Benar. Bukannya dia yang kukuatkan, malah aku yang diberi penguatan. Tapi itulah istimewa suami pilihan ayahku. Tak seoranpun tahu hari dimana nyawanya akan diambil Sang Pencipta. Seberapa hebat dirimu, seberapa kuat tulang-tulangmu, seberapa besar otot-ototmu, kau pada akhirnya akan kembali menjadi debu. Aku tidak bercanda. Kau akan tahu waktu kau mati nanti.
“Jangan pernah menyesali ini. Aku mencintaimu. Cinta itu telah tumbuh seiring aku melihat dirimu. Meskipun aku tak ada lagi, cinta tak pernah mati”
“Apakah kau akan pergi? Sungguh?”
“Cinta itu kian tumbuh dan kian bersemi saat kita memiliki tiga pahlawan”
“Kenapa kau bicara seperti itu?”
“Bukan hanya karena itu, tapi kaulah segalanya bagiku. Aku telah melihatnya hampir sepuluh tahun ini, kau telah menguatkan tulang-tulangku”.

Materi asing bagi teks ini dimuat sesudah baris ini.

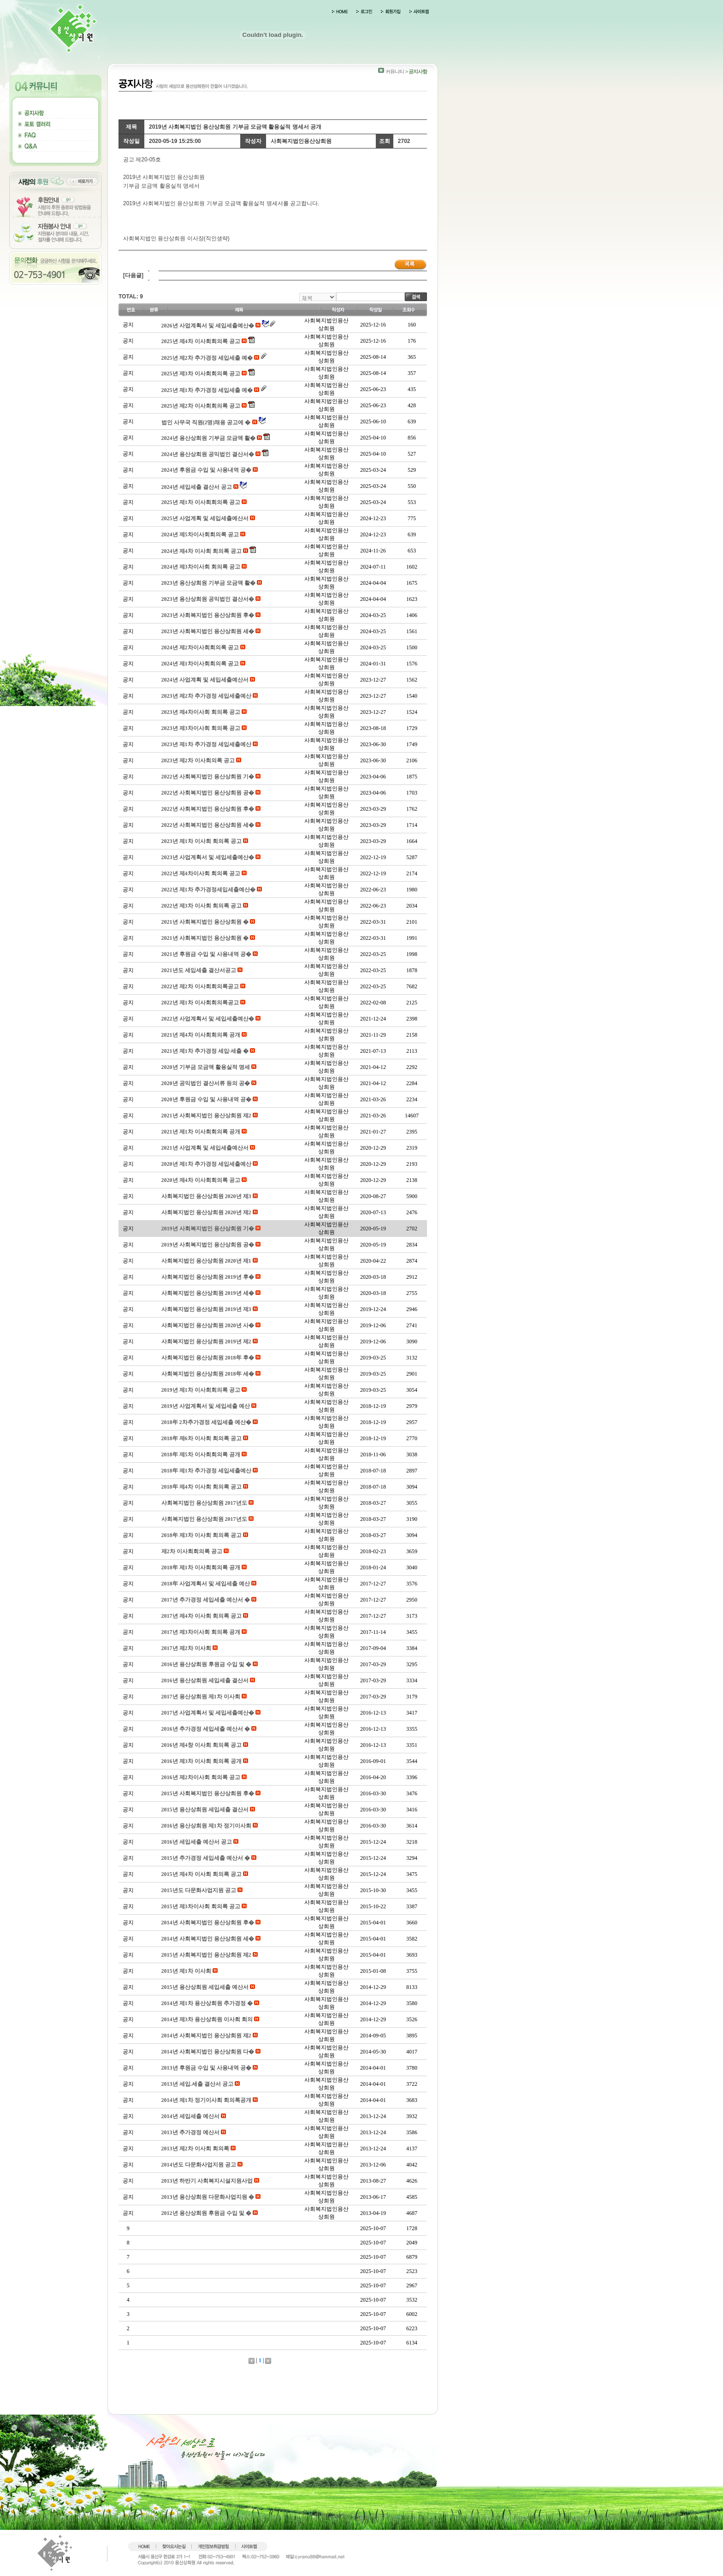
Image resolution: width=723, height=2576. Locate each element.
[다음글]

“Maksudmu apa? Kau tidak akan meninggal ‘kan?” tanyaku penasaran.
“Kau tahu” katanya tanpa menghiraukan pertanyaanku. “Virus ini sudah menggerogotiku sejak aku masih duduk di bangku SMA. Itulah sebabnya pamanku menjodohkan aku dengan engkau. Kau tahu? Ia bilang padaku bahwa engkau bisa menerimaku apa adanya, dan aku telah merasakan selama tahun-tahun pernikahan kita”

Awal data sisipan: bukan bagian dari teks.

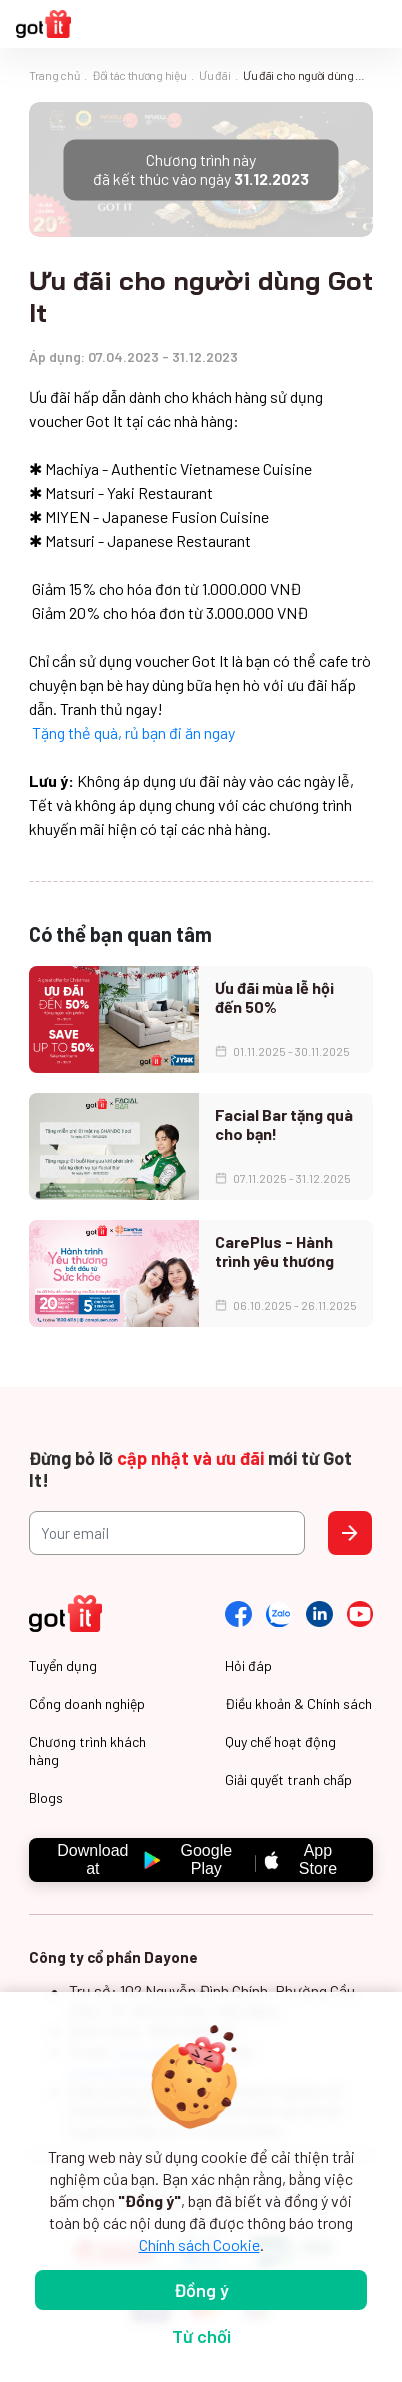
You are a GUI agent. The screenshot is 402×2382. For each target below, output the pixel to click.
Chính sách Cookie (199, 2244)
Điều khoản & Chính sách (298, 1703)
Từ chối (201, 2336)
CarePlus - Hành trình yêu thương (274, 1251)
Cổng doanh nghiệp (87, 1703)
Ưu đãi (214, 75)
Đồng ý (201, 2290)
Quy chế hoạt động (280, 1741)
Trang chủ (54, 75)
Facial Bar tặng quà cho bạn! (284, 1124)
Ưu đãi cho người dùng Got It (308, 75)
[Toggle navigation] (376, 24)
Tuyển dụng (63, 1665)
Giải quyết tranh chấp (288, 1779)
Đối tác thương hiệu (139, 75)
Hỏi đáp (248, 1665)
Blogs (46, 1797)
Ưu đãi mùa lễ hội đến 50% (274, 997)
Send (350, 1533)
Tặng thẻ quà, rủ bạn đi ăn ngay (133, 732)
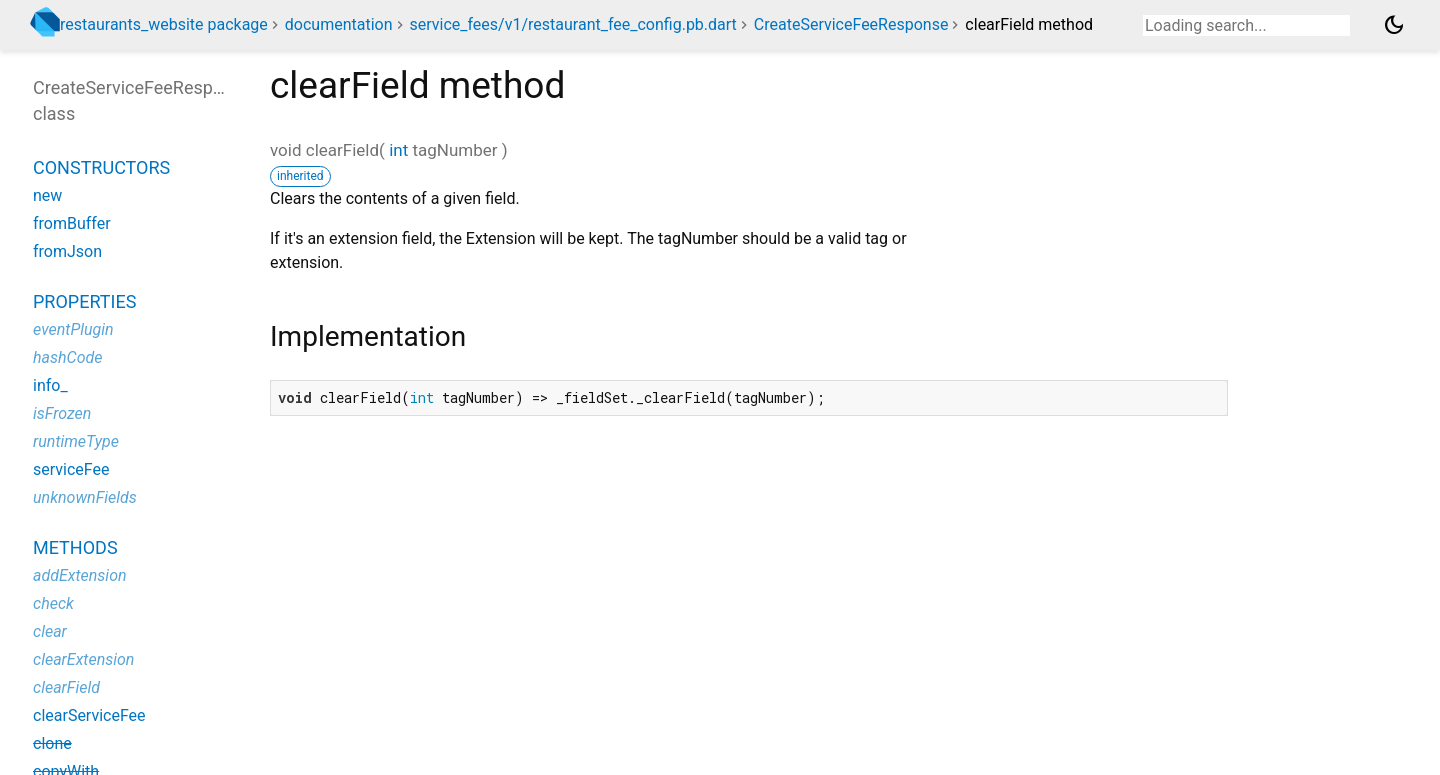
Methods (75, 547)
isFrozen (62, 413)
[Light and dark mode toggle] (1394, 25)
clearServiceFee (89, 715)
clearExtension (83, 659)
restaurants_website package (164, 24)
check (53, 603)
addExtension (80, 575)
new (47, 195)
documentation (339, 24)
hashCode (67, 357)
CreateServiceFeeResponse (851, 24)
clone (52, 743)
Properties (84, 301)
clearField (66, 687)
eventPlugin (73, 329)
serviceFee (71, 469)
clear (50, 631)
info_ (50, 385)
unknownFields (85, 497)
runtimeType (76, 441)
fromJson (67, 251)
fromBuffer (72, 223)
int (398, 150)
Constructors (101, 167)
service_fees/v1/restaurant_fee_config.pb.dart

Airmataku tak dapat kubendung lagi. Aku terdiam menatap wajahnya yang masih lugu seperti dulu, parasnya yang manis namun tulang-tulangnya telah keropos dimakan oleh virus-virus jahat. Pikiranku tak bisa diajak kompromi. Sementara ia terus melanjutkan ceritanya.
“Andaikan kau tahu itu, kau takkan memilih aku menjadi suamimu. Bagaimana mungkin seorang gadis cantik sepertimu akan bersuamikan pria keropos. Tapi aku telah belajar selama ini, bahwa andaikan kaupun tahu sejak awal, tak ada dalam pikiranmu tentang lemahnya aku”.
“Jandakah sebutanku setelah ayah memilihkan kau untukku? Seharusnya kau menikah dengan ayahku dan aku menikah dengan pamanmu” keluh kesahku tak terbendung.